Si tratta di una variante del frasario rituale utilizzato da quegli uomini che vedono la donna come preda da blandire per poi ridurla nelle loro mani. “Tu sei tutto per me”, è il terribile doppio senso celato dietro al richiamo indirizzato alla vittima prescelta, considerata un oggetto inalienabile, una volta che questa ha trovato la forza per liberarsi dalle loro spire possessive. Perseguitata per anni, cosparsa di fiamme, chiusa in una gabbia. Infine, quando essa riesce a separarsi dall’uomo violento, uccisa.

Come Angela Ferrara a Potenza, freddata davanti a scuola perché colpevole di essere passata dalla condizione di oggetto a quella di soggetto libero e pensante. Bugiardi, violenti, vigliacchi, dissimulatori. Angariano, taccheggiano, intimoriscono la vittima. In altre parole la angosciano, convinti che esercitare violenza sul femminile sia un loro diritto indiscutibile.

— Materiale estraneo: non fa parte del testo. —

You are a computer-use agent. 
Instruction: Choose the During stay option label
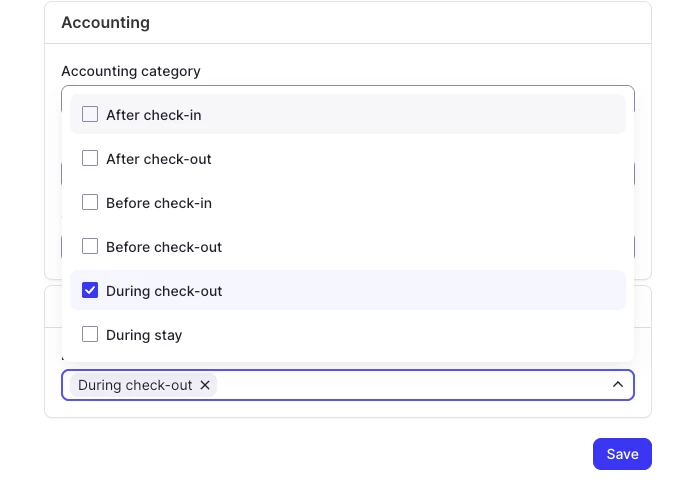(144, 335)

Il perverso sadico è una figura assai presente nella clinica, e dunque nella quotidianità. Nella sua mente non esiste altro fine che non sia il puro piacere di infliggere dolore, passando per un controllo radicale, sia fisico che mentale, dell’altro degradato ad ammenicolo. Il perverso, colui che “sa far vibrare le corde dell’angoscia” nella sua preda, non ne prevede la morte come scopo finale. Questa sopraggiunge di solito solo alla fine della prevaricazione, quando la sventurata oggetto delle sue feroci attenzioni viene meno a causa dello smodato uso di percosse, quando sfugge al suo controllo, o quando diventa un intralcio ad un altro progetto di vita (si pensi al massacro di Motta Visconti, dove la moglie e i figli dell’omicida vennero eliminati perché costituivano un intoppo al suo desiderio di rifarsi una vita con un’altra).
Nello studio di uno psicoanalista piombano come macigni le violente fantasie di dominio di chi non può metterle in pratica soltanto perché teme il potere coercitivo della legge. La femminilità è qualcosa che li spaventa, ne hanno orrore perché li mette in questione. Per questo mettono in atto azioni violente tese ad imprigionare sotto lo scacco dell’angoscia quella donna che costituisce un perturbante da annientare. Si possono trovare delle formidabili similitudini tra i desiderata inconfessabili di questi soggetti, una volta fermati dalla legge, e i pensieri opachi dell’uomo che vive nel sottosuolo descritto da Dostoevskj: ‘Per me amare significava tiranneggiare e dominare moralmente. (…) Certe volte mi capita di pensare che l’amore consista soltanto nel diritto liberamente accordatoci dall’essere amato di esercitare su di lui la nostra tirannia’.
Non credo alla riduzione di questi crimini entro categorie diagnostiche, quali quella del ‘narciso manipolatore’ oggi assai in voga. Racchiudere in caselle cliniche il sadismo assolve ad una tragica funzione riparatrice, rivela l’intento assolutorio che la società adotta verso ciò che è malato, sottendendo un pentimento che il sadico non conosce, o invocando stati morbosi di incapacità di intendere delle quali il perverso, che sceglie sempre lucidamente, non è affetto. Queste gesta feroci poggiano purtroppo su costumi culturalmente acquisiti e ancora tacitamente condivisi. “Lui sarà pure un violento, ma quella se l’è andata a cercare” è un pregiudizio tuttora assai diffuso, che germina e cresce su un terreno fertile dal quale affiora ciò che Dostoevskij aveva intuito: “Per quanto mi riguarda personalmente, io altro non ho fatto nella mia vita se non portare all’estremo ciò che voi avete osato portare soltanto sino a metà”.